## begin Records for processing

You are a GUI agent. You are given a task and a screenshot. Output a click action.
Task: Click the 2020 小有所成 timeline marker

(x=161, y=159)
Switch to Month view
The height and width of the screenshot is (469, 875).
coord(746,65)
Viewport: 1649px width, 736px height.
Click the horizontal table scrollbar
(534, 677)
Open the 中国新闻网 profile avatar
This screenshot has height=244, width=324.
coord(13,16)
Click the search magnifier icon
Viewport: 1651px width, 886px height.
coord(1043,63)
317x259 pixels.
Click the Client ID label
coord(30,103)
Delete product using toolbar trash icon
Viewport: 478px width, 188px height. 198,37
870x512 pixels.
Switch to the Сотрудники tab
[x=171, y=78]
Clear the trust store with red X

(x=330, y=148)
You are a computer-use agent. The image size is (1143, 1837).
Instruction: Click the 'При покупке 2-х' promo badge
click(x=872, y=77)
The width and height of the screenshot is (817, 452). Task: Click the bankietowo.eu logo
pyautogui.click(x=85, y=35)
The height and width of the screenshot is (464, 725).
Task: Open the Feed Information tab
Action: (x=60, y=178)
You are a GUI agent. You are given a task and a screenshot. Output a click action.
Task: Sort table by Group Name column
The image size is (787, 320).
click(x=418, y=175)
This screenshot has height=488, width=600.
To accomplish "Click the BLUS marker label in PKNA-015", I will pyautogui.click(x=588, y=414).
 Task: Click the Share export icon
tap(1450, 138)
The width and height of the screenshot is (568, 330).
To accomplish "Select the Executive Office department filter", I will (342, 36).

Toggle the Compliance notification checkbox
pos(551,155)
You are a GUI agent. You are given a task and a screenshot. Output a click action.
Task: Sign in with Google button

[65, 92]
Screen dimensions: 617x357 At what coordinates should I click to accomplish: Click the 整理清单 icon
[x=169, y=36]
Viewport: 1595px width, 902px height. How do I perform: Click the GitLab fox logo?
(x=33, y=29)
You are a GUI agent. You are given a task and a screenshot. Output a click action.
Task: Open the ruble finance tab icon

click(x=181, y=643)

## end Records for processing

◆ **Exercise**:
Can you write out all of the data above again, swapping every "GUI agent" for "interface agent" and leaving everything else unchanged?

◆ **Solution to the exercise**:
You are a interface agent. You are given a task and a screenshot. Output a click action.
Task: Click the 2020 小有所成 timeline marker

(x=161, y=159)
Switch to Month view
The height and width of the screenshot is (469, 875).
coord(746,65)
Viewport: 1649px width, 736px height.
Click the horizontal table scrollbar
(534, 677)
Open the 中国新闻网 profile avatar
This screenshot has height=244, width=324.
coord(13,16)
Click the search magnifier icon
Viewport: 1651px width, 886px height.
coord(1043,63)
317x259 pixels.
Click the Client ID label
coord(30,103)
Delete product using toolbar trash icon
Viewport: 478px width, 188px height. 198,37
870x512 pixels.
Switch to the Сотрудники tab
[x=171, y=78]
Clear the trust store with red X

(x=330, y=148)
You are a computer-use agent. The image size is (1143, 1837).
Instruction: Click the 'При покупке 2-х' promo badge
click(x=872, y=77)
The width and height of the screenshot is (817, 452). Task: Click the bankietowo.eu logo
pyautogui.click(x=85, y=35)
The height and width of the screenshot is (464, 725).
Task: Open the Feed Information tab
Action: (x=60, y=178)
You are a interface agent. You are given a task and a screenshot. Output a click action.
Task: Sort table by Group Name column
The image size is (787, 320).
click(x=418, y=175)
This screenshot has height=488, width=600.
To accomplish "Click the BLUS marker label in PKNA-015", I will pyautogui.click(x=588, y=414).
 Task: Click the Share export icon
tap(1450, 138)
The width and height of the screenshot is (568, 330).
To accomplish "Select the Executive Office department filter", I will (342, 36).

Toggle the Compliance notification checkbox
pos(551,155)
You are a interface agent. You are given a task and a screenshot. Output a click action.
Task: Sign in with Google button

[65, 92]
Screen dimensions: 617x357 At what coordinates should I click to accomplish: Click the 整理清单 icon
[x=169, y=36]
Viewport: 1595px width, 902px height. How do I perform: Click the GitLab fox logo?
(x=33, y=29)
You are a interface agent. You are given a task and a screenshot. Output a click action.
Task: Open the ruble finance tab icon

click(x=181, y=643)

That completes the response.